Formation of the yolk sac vascular system and its connection to the embryonic circulation is crucial for embryo survival in both mammals and birds. Most mice with mutations in genes involved in vascular development die because of a failure to establish this circulatory loop. Surprisingly,formation of yolk sac arteries and veins has not been well described in the recent literature. Using time-lapse video-microscopy, we have studied arterial-venous differentiation in the yolk sac of chick embryos. Immediately after the onset of perfusion, the yolk sac exhibits a posterior arterial and an anterior venous pole, which are connected to each other by cis-cis endothelial interactions.

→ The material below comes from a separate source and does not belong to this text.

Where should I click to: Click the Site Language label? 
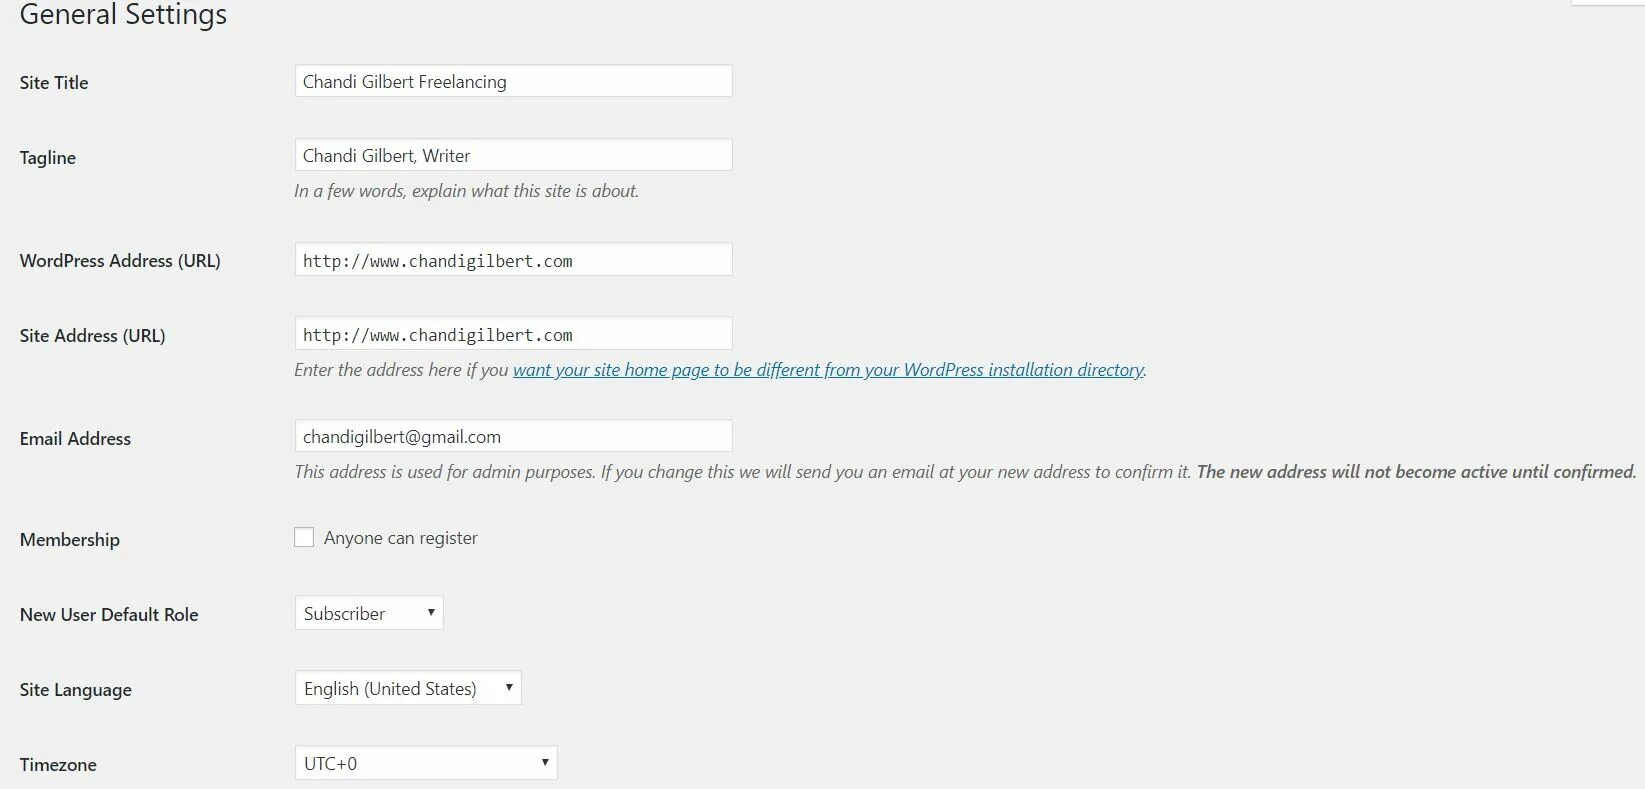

To form the paired and interlaced arterial-venous pattern characteristic of mature yolk sac vessels, small caliber vessels of the arterial domain are selectively disconnected from the growing arterial tree and subsequently reconnected to the venous system, implying that endothelial plasticity is needed to fashion normal growth of veins. Arterial-venous differentiation and patterning are controlled by hemodynamic forces, as shown by flow manipulation and in situ hybridization with arterial markers ephrinB2 and neuropilin 1, which show that expression of both mRNAs is not genetically determined but plastic and regulated by flow. In vivo application of ephrinB2 or EphB4 in the developing yolk sac failed to produce any morphological effects. By contrast, ephrinB2 and EphB4 application in the allantois of older embryos resulted in the rapid formation of arterial-venous shunts. In conclusion, we show that flow shapes the global patterning of the arterial tree and regulates the activation of the arterial markers ephrinB2 and neuropilin 1.